• [RECORD LIST]:
━━━━

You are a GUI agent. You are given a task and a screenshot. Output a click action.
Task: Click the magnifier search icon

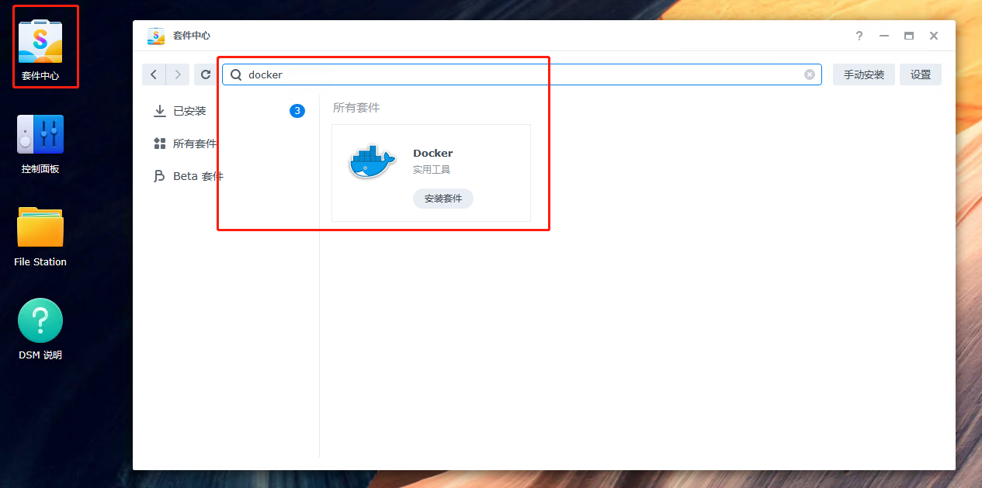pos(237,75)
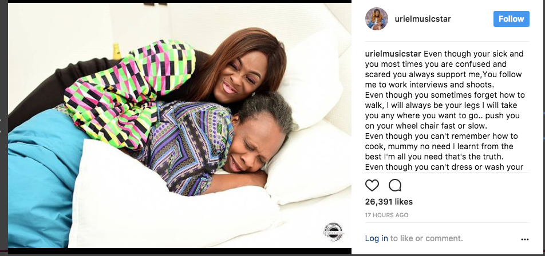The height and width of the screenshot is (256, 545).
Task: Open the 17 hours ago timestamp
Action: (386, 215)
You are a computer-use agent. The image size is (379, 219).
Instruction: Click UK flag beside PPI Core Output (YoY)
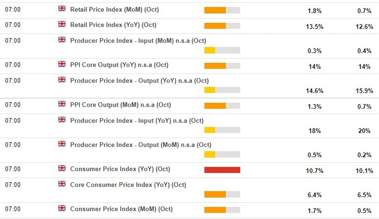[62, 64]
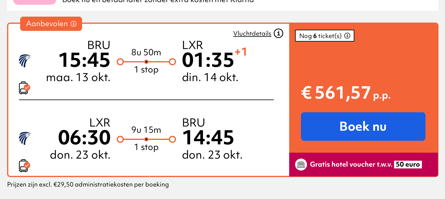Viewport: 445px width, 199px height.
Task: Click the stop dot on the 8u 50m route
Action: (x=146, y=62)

━━━━

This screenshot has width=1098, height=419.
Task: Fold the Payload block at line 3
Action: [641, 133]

━━━━

• [WHAT THE EXERCISE ASKS]: Retype the lines from the one containing "You are a computer-use" through the one containing "Action: (x=146, y=62)", including both of those lines, and leave out the pictures.

• [WORKED ANSWER]:
You are a computer-use agent. The image size is (379, 219).
Instruction: Click UK flag beside PPI Core Output (YoY)
[62, 64]
Viewport: 445px width, 199px height.
Task: Click the stop dot on the 8u 50m route
Action: (x=146, y=62)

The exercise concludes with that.